To sufficiently slow medical spending, policymakers must allow plan designs that create price sensitivity among patients long after they have met their deductibles. To reduce health spending from the supply side, policymakers must allow insurers to promote competition among providers. In addition, plans and providers must be rewarded when they implement cost-saving programs that provide high-quality care at a lower cost.
A few health plans are experimenting with a concept known as reference pricing, designed to boost price sensitivity for high-cost procedures. Reference pricing is an arrangement where enrollees face unlimited cost-sharing for all costs of a treatment or a procedure above a stated reference price set by the health plan. It is generally set close to an average or median price readily available in the market. Because enrollees are very sensitive to marginal costs above the reference price, providers have an incentive to price their services close to the reference price to avoid losing business.
More needs to be done to help enrollees ascertain the price of medical services when shopping for medical care. A recent study confirmed high-deductible plans lower spending but not because patients shop for lower prices. High cost-sharing merely causes people to skip care. Although skipping unnecessary care is a good idea, forgoing beneficial care is not. Patients who comparison shop and negotiate for services provide better price signals to the market than ones who suffer through a condition until they improve on their own. Without interacting with potential customers, medical providers won’t have a clue they lost a sale due to high prices.

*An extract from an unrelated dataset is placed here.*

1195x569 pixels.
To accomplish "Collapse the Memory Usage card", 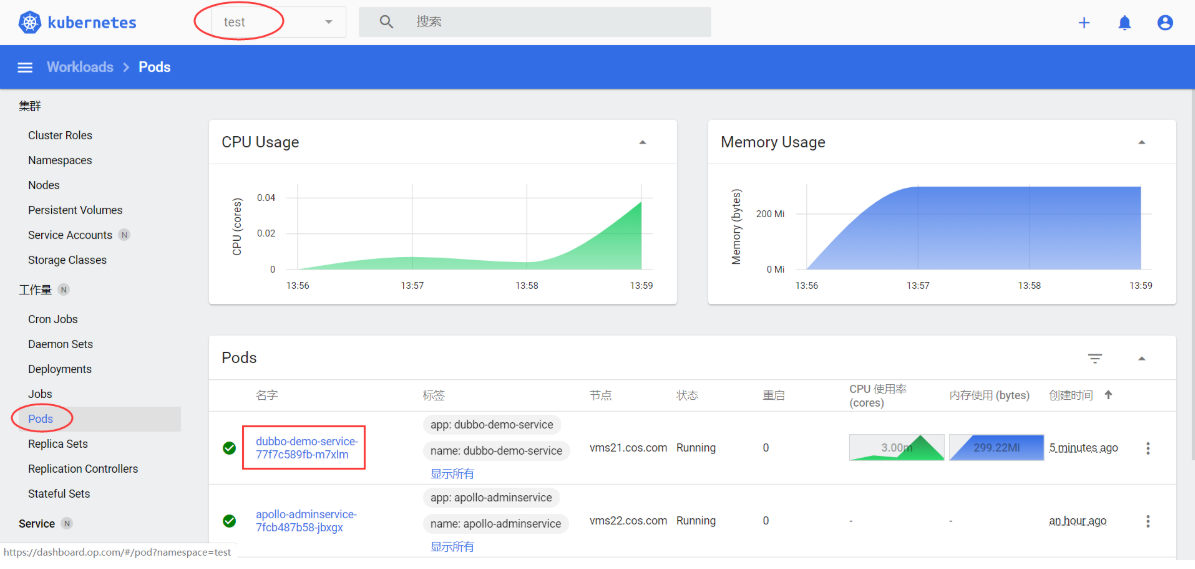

There are other methods that plans could use to raise quality and reduce costs. Enrollees’ cost-sharing could be reduced in return for working closely with a plan’s care coordinator. Patients who first call their medical home to inquire about medical tests, prescription drugs could be rewarded. Some health plans are hiring firms -- such as Vitals and Compass Professional Health Services -- to assist enrollees and provide price transparency tools. Exchange plans are increasingly relying on narrow networks, where providers have negotiated lower prices.
Reforming our dysfunctional health care system requires more than high deductibles and HSAs. We must consider where the money is spent: on high-cost patients. Increasingly, slowing the growth in health care spending must focus on improving the care for patients in poor health. Health reform must also include improving end-of-life counseling and hospice care.